Pixel coordinate grounding data:
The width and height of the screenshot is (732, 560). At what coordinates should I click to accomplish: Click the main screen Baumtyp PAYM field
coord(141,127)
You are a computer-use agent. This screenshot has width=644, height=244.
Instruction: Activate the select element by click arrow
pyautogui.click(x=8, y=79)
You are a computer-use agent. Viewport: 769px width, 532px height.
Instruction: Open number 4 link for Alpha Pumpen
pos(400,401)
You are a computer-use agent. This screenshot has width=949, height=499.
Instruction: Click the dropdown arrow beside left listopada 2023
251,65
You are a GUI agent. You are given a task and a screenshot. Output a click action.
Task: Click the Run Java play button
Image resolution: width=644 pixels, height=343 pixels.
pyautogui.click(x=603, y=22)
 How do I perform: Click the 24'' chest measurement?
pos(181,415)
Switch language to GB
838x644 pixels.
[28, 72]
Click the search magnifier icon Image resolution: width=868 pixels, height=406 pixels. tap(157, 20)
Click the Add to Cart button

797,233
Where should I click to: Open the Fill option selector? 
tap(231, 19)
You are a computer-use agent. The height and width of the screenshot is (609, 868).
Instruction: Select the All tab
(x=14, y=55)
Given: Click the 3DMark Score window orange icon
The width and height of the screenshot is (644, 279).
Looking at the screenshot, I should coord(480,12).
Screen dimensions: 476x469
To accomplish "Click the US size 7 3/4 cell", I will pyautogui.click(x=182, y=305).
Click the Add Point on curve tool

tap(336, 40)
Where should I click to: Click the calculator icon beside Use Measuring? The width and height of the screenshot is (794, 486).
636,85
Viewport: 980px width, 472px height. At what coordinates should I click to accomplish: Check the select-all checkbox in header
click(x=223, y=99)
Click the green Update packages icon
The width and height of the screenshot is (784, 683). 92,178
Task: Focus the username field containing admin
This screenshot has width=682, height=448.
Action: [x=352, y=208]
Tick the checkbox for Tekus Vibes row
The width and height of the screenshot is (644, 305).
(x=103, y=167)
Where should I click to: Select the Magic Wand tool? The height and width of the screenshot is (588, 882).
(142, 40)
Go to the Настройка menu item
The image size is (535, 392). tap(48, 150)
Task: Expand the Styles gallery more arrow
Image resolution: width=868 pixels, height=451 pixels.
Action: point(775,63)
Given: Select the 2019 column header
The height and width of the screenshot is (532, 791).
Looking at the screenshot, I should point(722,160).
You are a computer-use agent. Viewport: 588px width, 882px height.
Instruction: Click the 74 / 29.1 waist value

### Problem details
Could you output each line above exactly as it was given?

### Exercise response
The width and height of the screenshot is (732, 560). At what coordinates should I click to accomplish: Click the main screen Baumtyp PAYM field
coord(141,127)
You are a computer-use agent. This screenshot has width=644, height=244.
Instruction: Activate the select element by click arrow
pyautogui.click(x=8, y=79)
You are a computer-use agent. Viewport: 769px width, 532px height.
Instruction: Open number 4 link for Alpha Pumpen
pos(400,401)
You are a computer-use agent. This screenshot has width=949, height=499.
Instruction: Click the dropdown arrow beside left listopada 2023
251,65
You are a GUI agent. You are given a task and a screenshot. Output a click action.
Task: Click the Run Java play button
Image resolution: width=644 pixels, height=343 pixels.
pyautogui.click(x=603, y=22)
 How do I perform: Click the 24'' chest measurement?
pos(181,415)
Switch language to GB
838x644 pixels.
[28, 72]
Click the search magnifier icon Image resolution: width=868 pixels, height=406 pixels. tap(157, 20)
Click the Add to Cart button

797,233
Where should I click to: Open the Fill option selector? 
tap(231, 19)
You are a computer-use agent. The height and width of the screenshot is (609, 868).
Instruction: Select the All tab
(x=14, y=55)
Given: Click the 3DMark Score window orange icon
The width and height of the screenshot is (644, 279).
Looking at the screenshot, I should coord(480,12).
Screen dimensions: 476x469
To accomplish "Click the US size 7 3/4 cell", I will pyautogui.click(x=182, y=305).
Click the Add Point on curve tool

tap(336, 40)
Where should I click to: Click the calculator icon beside Use Measuring? The width and height of the screenshot is (794, 486).
636,85
Viewport: 980px width, 472px height. At what coordinates should I click to accomplish: Check the select-all checkbox in header
click(x=223, y=99)
Click the green Update packages icon
The width and height of the screenshot is (784, 683). 92,178
Task: Focus the username field containing admin
This screenshot has width=682, height=448.
Action: [x=352, y=208]
Tick the checkbox for Tekus Vibes row
The width and height of the screenshot is (644, 305).
(x=103, y=167)
Where should I click to: Select the Magic Wand tool? The height and width of the screenshot is (588, 882).
(142, 40)
Go to the Настройка menu item
The image size is (535, 392). tap(48, 150)
Task: Expand the Styles gallery more arrow
Image resolution: width=868 pixels, height=451 pixels.
Action: point(775,63)
Given: Select the 2019 column header
The height and width of the screenshot is (532, 791).
Looking at the screenshot, I should point(722,160).
You are a computer-use agent. Viewport: 588px width, 882px height.
Instruction: Click the 74 / 29.1 waist value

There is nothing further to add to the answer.